Since his 1994 arrival at UF, Cotter has been working to expand the College of Law’s intellectual property course offerings. As an authority on domestic and international intellectual property law, which deals with issues such as patents, trademarks, copyright and Internet commerce, Cotter recognizes the importance of establishing such a program.

“As we approach a new century, the need is growing at a rapid pace for lawyers who can understand and adapt existing legal doctrines to new developments in the computer industry, biotechnology and in other cutting-edge disciplines. The growth of international trade also increases the demand for lawyers who are skilled in prosecuting and defending their clients’ intellectual property rights globally. We’re committed to training lawyers to meet these challenges,” says Cotter.

Much of Cotter’s research in intellectual property law employs economic analysis to study, critique and predict the effect of changes in the rules relating to the field. He is co-authoring a series of articles dealing with the economics of intellectual property.
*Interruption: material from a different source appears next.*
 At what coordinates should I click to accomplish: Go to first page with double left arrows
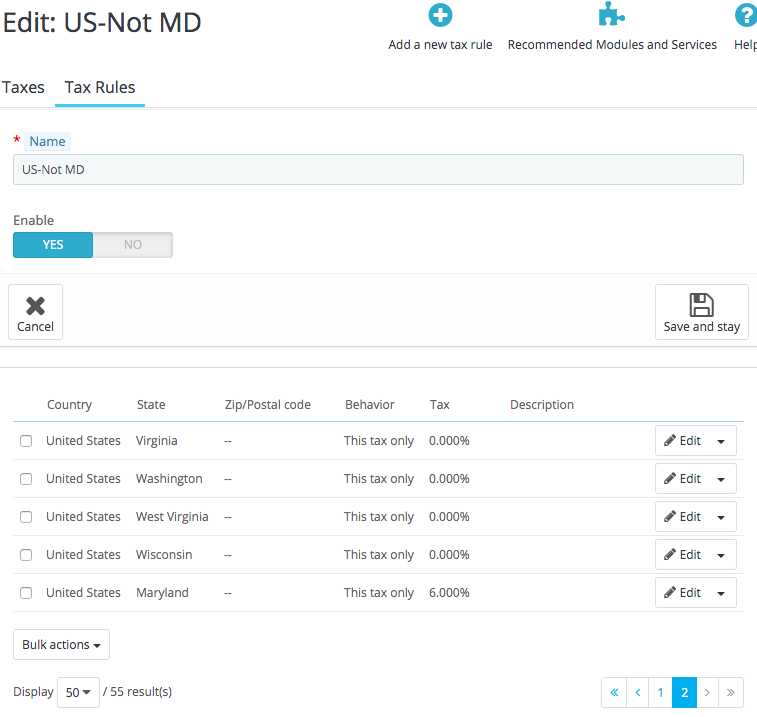(x=614, y=692)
These articles, three of which thus far have been published in scholarly law reviews, have focused on such topics as seller and user liability, procedural and remedial rules, and damages calculation.

Cotter also recently published two papers addressing whether the federal and state government uses of intellectual property implicate the Fifth Amendment of the U.S. Constitution. He is currently organizing a March 2001 symposium on intellectual property, development, and human rights, which will bring together scholars to present papers on topics such as the economic and moral implications of the worldwide extension of patent protection to pharmaceuticals, agricultural products, and indigenous technology.

Cotter has also published an article addressing the relationship between intellectual property rights and the antitrust doctrine of ’essential facilities,’ and in 1999 was asked to guest-edit an issue of the Antitrust Bulletin devoted to the Microsoft litigation, titled “Perspectives on United States v. Microsoft Corp.” He was also invited to write the lead article in the 1999 issue of the Marquette Intellectual Property Law Review. He has taught courses on American intellectual property law at Warsaw University in Poland and on international intellectual property in connection with the College of Law’s summer abroad program in Montpellier, France. He has also organized and co-taught a course at UF aimed at teaching the fundamentals of patent law to engineering students.

Cotter was awarded a Teaching Improvement Program award in 1998, and was voted 1997 Professor of the Year by students in the College of Law. He was also the 1996 recipient of the Ladas Memorial Award for writing excellence on the subject of trademarks and related matters.